[Dataset entries]
________________________________________
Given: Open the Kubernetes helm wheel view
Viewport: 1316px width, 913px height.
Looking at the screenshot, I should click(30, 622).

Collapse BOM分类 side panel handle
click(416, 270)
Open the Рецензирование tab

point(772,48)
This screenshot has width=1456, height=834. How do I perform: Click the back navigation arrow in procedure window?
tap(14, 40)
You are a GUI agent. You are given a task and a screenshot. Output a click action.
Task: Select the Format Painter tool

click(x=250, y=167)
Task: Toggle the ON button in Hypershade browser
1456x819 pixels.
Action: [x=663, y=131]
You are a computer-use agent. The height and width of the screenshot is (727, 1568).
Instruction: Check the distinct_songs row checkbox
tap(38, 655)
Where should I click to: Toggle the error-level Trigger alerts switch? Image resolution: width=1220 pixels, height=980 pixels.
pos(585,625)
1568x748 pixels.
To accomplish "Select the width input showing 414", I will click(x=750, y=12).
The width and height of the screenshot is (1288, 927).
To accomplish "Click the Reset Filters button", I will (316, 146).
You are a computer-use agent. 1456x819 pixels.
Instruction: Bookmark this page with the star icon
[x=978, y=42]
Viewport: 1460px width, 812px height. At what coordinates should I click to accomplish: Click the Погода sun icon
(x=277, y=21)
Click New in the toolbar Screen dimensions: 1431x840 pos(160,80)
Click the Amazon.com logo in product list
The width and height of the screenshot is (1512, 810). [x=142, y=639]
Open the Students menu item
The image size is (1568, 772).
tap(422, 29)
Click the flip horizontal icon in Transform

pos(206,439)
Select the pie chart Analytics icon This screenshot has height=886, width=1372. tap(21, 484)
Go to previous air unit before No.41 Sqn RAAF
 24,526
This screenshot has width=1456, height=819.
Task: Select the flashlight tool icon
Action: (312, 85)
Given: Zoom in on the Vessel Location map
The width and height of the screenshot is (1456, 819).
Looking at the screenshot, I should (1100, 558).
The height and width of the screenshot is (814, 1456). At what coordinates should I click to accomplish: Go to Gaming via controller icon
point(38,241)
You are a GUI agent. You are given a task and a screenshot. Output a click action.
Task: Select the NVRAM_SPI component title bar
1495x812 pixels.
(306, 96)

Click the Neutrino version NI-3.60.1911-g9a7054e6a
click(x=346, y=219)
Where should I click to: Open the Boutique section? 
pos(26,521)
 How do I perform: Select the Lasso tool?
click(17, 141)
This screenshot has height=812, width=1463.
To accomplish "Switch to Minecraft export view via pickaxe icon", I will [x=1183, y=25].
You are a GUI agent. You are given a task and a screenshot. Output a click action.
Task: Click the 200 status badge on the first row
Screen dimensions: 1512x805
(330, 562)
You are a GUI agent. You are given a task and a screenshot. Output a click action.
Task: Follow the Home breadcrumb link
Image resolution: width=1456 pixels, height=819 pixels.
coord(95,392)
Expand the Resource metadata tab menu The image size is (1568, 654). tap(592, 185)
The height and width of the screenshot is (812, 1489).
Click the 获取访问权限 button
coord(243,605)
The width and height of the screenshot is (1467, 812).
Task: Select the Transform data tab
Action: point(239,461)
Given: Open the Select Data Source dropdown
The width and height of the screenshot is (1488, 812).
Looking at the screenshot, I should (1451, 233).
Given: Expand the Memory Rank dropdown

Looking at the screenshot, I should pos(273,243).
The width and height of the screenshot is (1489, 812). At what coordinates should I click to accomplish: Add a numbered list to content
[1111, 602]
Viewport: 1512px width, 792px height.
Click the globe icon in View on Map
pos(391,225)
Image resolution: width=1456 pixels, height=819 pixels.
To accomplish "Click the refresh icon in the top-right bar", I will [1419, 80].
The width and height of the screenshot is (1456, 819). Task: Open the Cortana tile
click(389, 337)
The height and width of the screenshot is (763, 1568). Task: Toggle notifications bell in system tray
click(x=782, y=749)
________________________________________
» **INSTRUCTIONS TO FOLLOW**
What you return must match the records exactly, line for line.

» **EXERCISE SOLUTION**
Given: Open the Kubernetes helm wheel view
Viewport: 1316px width, 913px height.
Looking at the screenshot, I should click(30, 622).

Collapse BOM分类 side panel handle
click(416, 270)
Open the Рецензирование tab

point(772,48)
This screenshot has width=1456, height=834. How do I perform: Click the back navigation arrow in procedure window?
tap(14, 40)
You are a GUI agent. You are given a task and a screenshot. Output a click action.
Task: Select the Format Painter tool

click(x=250, y=167)
Task: Toggle the ON button in Hypershade browser
1456x819 pixels.
Action: [x=663, y=131]
You are a computer-use agent. The height and width of the screenshot is (727, 1568).
Instruction: Check the distinct_songs row checkbox
tap(38, 655)
Where should I click to: Toggle the error-level Trigger alerts switch? Image resolution: width=1220 pixels, height=980 pixels.
pos(585,625)
1568x748 pixels.
To accomplish "Select the width input showing 414", I will click(x=750, y=12).
The width and height of the screenshot is (1288, 927).
To accomplish "Click the Reset Filters button", I will (316, 146).
You are a computer-use agent. 1456x819 pixels.
Instruction: Bookmark this page with the star icon
[x=978, y=42]
Viewport: 1460px width, 812px height. At what coordinates should I click to accomplish: Click the Погода sun icon
(x=277, y=21)
Click New in the toolbar Screen dimensions: 1431x840 pos(160,80)
Click the Amazon.com logo in product list
The width and height of the screenshot is (1512, 810). [x=142, y=639]
Open the Students menu item
The image size is (1568, 772).
tap(422, 29)
Click the flip horizontal icon in Transform

pos(206,439)
Select the pie chart Analytics icon This screenshot has height=886, width=1372. tap(21, 484)
Go to previous air unit before No.41 Sqn RAAF
 24,526
This screenshot has width=1456, height=819.
Task: Select the flashlight tool icon
Action: (312, 85)
Given: Zoom in on the Vessel Location map
The width and height of the screenshot is (1456, 819).
Looking at the screenshot, I should (1100, 558).
The height and width of the screenshot is (814, 1456). At what coordinates should I click to accomplish: Go to Gaming via controller icon
point(38,241)
You are a GUI agent. You are given a task and a screenshot. Output a click action.
Task: Select the NVRAM_SPI component title bar
1495x812 pixels.
(306, 96)

Click the Neutrino version NI-3.60.1911-g9a7054e6a
click(x=346, y=219)
Where should I click to: Open the Boutique section? 
pos(26,521)
 How do I perform: Select the Lasso tool?
click(17, 141)
This screenshot has height=812, width=1463.
To accomplish "Switch to Minecraft export view via pickaxe icon", I will [x=1183, y=25].
You are a GUI agent. You are given a task and a screenshot. Output a click action.
Task: Click the 200 status badge on the first row
Screen dimensions: 1512x805
(330, 562)
You are a GUI agent. You are given a task and a screenshot. Output a click action.
Task: Follow the Home breadcrumb link
Image resolution: width=1456 pixels, height=819 pixels.
coord(95,392)
Expand the Resource metadata tab menu The image size is (1568, 654). tap(592, 185)
The height and width of the screenshot is (812, 1489).
Click the 获取访问权限 button
coord(243,605)
The width and height of the screenshot is (1467, 812).
Task: Select the Transform data tab
Action: point(239,461)
Given: Open the Select Data Source dropdown
The width and height of the screenshot is (1488, 812).
Looking at the screenshot, I should (1451, 233).
Given: Expand the Memory Rank dropdown

Looking at the screenshot, I should pos(273,243).
The width and height of the screenshot is (1489, 812). At what coordinates should I click to accomplish: Add a numbered list to content
[1111, 602]
Viewport: 1512px width, 792px height.
Click the globe icon in View on Map
pos(391,225)
Image resolution: width=1456 pixels, height=819 pixels.
To accomplish "Click the refresh icon in the top-right bar", I will [1419, 80].
The width and height of the screenshot is (1456, 819). Task: Open the Cortana tile
click(389, 337)
The height and width of the screenshot is (763, 1568). Task: Toggle notifications bell in system tray
click(x=782, y=749)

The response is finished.